* **Consignes de travail**:
a. Recopiez le passage de l'article sur Hajir Hajji qui commence par « Hajir Hajji, hier » et se termine par « de chiffre d’affaires. ».
b. Rédigez la suite de l'article sur Hajir Hajji, à partir de sa dernière phrase.

* **Texte source**:
--------------------------------------------------

Hajir Hajji, hier caissière, aujourd’hui patronne du groupe Action (16 milliards d’euros)

- 20h00 - Monde - Ecrit par : Nadia El A.

Première femme à diriger le géant néerlandais de la distribution, Hajir Hajji illustre une trajectoire professionnelle exceptionnelle. Embauchée comme employée de magasin à 17 ans, cette dirigeante d’origine marocaine pilote désormais une enseigne générant 16 milliards d’euros de chiffre d’affaires.

En s’installant officiellement dans le fauteuil de directrice générale en janvier 2022, suite à l’approbation du comité d’entreprise, la responsable de 44 ans a fixé de nouvelles priorités pour la marque à bas prix. Sa feuille de route privilégie fortement la transition écologique et l’accélération numérique. La crise sanitaire avait d’ailleurs déjà contraint le groupe à investir massivement dans ses ventes sur internet, comblant les lacunes d’une boutique virtuelle jusqu’alors très sommaire.

Cette vision stratégique s’appuie sur une connaissance intime de la société, acquise au fil d’un parcours hors norme. Recrutée à l’origine pour tenir les caisses et garnir les étagères, elle a patiemment franchi toutes les strates de la hiérarchie pour intégrer le comité dirigeant dès 2011. Avant sa consécration, elle a notamment occupé le poste de directrice commerciale durant trois années, supervisant directement les achats, le marketing, le commerce électronique et le développement durable.

--------------------------------------------------

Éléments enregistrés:
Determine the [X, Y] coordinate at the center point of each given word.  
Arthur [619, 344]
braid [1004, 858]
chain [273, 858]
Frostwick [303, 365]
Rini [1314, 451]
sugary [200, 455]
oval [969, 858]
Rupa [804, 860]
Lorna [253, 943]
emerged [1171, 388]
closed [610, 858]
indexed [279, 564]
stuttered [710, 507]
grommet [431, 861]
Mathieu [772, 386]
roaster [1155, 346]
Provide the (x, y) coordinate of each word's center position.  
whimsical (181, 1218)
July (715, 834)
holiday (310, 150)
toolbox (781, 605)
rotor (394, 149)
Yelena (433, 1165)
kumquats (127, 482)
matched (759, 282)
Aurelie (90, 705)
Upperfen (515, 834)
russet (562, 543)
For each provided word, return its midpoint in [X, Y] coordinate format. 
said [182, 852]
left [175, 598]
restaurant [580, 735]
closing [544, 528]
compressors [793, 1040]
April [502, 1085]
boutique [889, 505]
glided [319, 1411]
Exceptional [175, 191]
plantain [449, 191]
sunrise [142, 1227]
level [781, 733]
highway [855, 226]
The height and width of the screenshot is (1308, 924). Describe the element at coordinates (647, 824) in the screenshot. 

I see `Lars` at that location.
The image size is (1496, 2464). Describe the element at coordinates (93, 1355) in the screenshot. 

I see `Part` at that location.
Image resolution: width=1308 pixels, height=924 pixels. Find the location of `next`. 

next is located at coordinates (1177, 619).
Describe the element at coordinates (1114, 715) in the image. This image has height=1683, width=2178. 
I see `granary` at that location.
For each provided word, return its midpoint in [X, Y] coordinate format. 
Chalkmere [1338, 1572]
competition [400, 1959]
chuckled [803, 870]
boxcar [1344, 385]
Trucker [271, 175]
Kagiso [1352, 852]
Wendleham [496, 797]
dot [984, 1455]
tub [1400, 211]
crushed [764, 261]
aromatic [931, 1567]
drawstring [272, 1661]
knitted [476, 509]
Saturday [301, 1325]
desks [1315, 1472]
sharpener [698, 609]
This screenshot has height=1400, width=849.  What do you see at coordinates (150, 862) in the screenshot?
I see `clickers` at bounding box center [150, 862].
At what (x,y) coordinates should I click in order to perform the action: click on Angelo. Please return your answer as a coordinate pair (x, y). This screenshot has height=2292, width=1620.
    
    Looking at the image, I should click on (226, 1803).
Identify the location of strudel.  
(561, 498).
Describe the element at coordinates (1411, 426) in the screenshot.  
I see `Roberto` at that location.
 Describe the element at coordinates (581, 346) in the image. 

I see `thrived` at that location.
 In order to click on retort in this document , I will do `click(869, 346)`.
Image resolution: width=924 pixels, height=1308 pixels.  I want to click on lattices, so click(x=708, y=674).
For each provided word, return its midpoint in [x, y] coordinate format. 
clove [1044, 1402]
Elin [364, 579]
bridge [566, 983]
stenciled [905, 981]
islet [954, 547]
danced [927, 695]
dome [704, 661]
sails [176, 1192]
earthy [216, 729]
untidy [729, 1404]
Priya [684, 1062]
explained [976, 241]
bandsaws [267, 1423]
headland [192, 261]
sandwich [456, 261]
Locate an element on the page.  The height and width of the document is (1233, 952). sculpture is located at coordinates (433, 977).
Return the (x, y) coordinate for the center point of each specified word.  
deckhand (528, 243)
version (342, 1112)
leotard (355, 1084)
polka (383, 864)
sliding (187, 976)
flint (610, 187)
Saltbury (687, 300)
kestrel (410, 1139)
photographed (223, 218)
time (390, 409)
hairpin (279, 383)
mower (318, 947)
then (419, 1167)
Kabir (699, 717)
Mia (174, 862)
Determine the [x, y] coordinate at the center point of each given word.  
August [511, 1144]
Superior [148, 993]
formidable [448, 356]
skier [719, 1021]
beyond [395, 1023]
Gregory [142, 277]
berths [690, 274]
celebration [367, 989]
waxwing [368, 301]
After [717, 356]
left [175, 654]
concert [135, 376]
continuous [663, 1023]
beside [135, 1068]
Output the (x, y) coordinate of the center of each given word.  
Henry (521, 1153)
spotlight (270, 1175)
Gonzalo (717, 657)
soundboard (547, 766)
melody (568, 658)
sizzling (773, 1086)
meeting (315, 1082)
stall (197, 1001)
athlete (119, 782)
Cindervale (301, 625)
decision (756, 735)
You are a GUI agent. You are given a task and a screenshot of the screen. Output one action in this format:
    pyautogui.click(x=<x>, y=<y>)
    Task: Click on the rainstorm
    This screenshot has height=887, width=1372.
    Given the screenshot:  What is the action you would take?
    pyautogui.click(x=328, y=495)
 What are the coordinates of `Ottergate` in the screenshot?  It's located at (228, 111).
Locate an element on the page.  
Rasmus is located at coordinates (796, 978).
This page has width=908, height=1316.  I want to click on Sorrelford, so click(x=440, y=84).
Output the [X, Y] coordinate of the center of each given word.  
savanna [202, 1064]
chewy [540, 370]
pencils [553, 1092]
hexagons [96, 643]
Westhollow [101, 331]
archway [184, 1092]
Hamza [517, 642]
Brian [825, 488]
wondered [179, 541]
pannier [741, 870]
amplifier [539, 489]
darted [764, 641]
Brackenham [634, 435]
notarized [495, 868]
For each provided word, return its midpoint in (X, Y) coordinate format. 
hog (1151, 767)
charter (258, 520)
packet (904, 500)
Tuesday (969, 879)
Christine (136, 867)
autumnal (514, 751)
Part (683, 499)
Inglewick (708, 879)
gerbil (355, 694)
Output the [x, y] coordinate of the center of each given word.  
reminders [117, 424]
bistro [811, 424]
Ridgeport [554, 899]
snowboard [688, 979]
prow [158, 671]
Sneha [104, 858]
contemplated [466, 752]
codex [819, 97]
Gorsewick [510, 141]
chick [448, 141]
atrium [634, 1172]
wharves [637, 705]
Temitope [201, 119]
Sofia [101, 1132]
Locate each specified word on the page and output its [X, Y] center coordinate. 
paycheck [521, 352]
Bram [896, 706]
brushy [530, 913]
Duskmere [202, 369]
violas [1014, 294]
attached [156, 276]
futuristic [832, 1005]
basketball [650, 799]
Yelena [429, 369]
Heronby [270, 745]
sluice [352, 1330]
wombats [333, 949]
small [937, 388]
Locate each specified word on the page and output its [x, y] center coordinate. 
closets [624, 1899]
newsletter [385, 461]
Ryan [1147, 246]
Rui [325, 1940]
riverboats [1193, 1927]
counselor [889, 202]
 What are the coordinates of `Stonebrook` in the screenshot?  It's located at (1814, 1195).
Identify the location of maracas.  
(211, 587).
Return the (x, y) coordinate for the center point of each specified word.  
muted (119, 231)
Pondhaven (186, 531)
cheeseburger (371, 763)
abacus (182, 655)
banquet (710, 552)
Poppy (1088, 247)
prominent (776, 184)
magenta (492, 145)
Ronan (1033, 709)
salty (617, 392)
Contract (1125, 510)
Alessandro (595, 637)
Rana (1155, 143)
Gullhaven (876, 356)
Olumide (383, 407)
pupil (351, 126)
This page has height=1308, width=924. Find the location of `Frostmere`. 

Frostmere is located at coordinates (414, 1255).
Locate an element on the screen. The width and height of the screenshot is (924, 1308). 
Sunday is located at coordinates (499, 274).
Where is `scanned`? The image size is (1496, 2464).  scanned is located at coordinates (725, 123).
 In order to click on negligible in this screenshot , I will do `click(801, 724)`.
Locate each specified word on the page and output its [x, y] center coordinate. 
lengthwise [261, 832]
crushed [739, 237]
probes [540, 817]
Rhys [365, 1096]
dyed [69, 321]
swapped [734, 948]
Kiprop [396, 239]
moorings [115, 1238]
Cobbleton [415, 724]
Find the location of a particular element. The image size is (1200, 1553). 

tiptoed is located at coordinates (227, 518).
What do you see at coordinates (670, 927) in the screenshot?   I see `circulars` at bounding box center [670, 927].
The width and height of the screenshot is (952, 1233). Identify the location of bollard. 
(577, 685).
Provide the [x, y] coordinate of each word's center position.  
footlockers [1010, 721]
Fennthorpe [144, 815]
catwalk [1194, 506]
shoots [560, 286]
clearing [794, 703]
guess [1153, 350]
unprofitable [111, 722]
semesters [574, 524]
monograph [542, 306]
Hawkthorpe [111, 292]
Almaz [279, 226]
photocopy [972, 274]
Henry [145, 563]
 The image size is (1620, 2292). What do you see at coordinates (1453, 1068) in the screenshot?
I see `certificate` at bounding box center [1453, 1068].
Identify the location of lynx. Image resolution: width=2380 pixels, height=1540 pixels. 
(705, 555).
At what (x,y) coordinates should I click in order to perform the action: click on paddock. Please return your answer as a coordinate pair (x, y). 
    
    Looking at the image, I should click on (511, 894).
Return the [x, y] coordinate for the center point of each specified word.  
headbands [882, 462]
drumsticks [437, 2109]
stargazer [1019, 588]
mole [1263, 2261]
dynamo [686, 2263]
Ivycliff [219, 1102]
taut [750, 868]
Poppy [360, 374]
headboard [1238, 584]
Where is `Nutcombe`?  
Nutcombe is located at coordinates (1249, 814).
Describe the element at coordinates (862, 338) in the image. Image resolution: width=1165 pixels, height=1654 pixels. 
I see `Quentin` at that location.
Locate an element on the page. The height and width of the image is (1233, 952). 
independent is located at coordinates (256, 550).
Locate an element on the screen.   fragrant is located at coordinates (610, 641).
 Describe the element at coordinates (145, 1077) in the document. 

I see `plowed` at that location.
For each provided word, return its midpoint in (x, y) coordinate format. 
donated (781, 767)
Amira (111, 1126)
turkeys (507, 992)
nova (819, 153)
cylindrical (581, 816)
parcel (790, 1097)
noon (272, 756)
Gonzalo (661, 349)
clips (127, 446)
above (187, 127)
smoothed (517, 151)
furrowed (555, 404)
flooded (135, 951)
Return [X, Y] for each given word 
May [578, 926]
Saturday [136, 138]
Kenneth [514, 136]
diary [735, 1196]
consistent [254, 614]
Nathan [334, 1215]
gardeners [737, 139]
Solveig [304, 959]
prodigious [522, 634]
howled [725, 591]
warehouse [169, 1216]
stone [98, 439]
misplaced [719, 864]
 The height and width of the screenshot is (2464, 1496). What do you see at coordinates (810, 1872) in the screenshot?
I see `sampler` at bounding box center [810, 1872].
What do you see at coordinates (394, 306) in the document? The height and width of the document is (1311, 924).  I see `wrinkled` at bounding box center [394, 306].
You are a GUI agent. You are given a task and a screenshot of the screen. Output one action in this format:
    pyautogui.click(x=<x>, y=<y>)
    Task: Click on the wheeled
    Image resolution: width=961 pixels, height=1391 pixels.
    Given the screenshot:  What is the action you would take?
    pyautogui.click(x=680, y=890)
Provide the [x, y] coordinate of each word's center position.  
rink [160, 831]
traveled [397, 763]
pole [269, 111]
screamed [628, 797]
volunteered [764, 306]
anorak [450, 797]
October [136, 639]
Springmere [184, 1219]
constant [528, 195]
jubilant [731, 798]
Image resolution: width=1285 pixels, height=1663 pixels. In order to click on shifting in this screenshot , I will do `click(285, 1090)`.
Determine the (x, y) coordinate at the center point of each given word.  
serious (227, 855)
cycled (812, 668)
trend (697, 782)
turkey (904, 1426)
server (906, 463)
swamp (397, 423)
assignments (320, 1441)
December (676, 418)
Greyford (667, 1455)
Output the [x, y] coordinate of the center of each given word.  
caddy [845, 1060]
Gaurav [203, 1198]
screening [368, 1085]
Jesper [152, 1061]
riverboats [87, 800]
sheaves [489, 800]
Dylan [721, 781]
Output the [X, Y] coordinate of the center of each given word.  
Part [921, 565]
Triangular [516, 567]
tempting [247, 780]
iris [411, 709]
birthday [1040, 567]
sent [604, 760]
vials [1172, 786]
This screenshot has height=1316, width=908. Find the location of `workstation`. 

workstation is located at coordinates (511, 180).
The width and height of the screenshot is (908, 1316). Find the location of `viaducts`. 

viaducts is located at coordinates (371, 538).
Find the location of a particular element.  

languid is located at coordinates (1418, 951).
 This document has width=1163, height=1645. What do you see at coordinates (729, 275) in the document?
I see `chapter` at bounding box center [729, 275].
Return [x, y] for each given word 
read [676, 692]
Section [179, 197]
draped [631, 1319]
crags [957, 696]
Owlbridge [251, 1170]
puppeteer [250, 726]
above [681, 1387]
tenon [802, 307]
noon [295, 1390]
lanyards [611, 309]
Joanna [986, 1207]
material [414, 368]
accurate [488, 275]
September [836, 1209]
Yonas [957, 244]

--------------------------------------------------

* **Réponses par consigne**:
a.
Hajir Hajji, hier caissière, aujourd’hui patronne du groupe Action (16 milliards d’euros)

- 20h00 - Monde - Ecrit par : Nadia El A.

Première femme à diriger le géant néerlandais de la distribution, Hajir Hajji illustre une trajectoire professionnelle exceptionnelle. Embauchée comme employée de magasin à 17 ans, cette dirigeante d’origine marocaine pilote désormais une enseigne générant 16 milliards d’euros de chiffre d’affaires.

b.
L’arrivée de cette nouvelle figure de proue vient clôturer le mandat de Sander van der Laan, qui a cédé sa place après six ans de gouvernance. En poste depuis 2015, cet ancien dirigeant a orchestré une expansion spectaculaire à travers l’Europe. Sous son impulsion, la chaîne de magasins a vu son maillage territorial exploser, passant de 600 adresses implantées dans six pays à plus de 2 800 points de vente.

Afin de garantir une continuité fluide au sommet de l’organigramme, le prédécesseur a accompagné sa successeure durant les premiers mois de la transition. L’enjeu reste colossal pour Hajir Hajji, qui a pris les commandes d’une véritable machine économique dont les revenus annuels, d’abord passés de 2 à près de 5,6 milliards d’euros sous l’ère précédente, ont aujourd’hui atteint des sommets.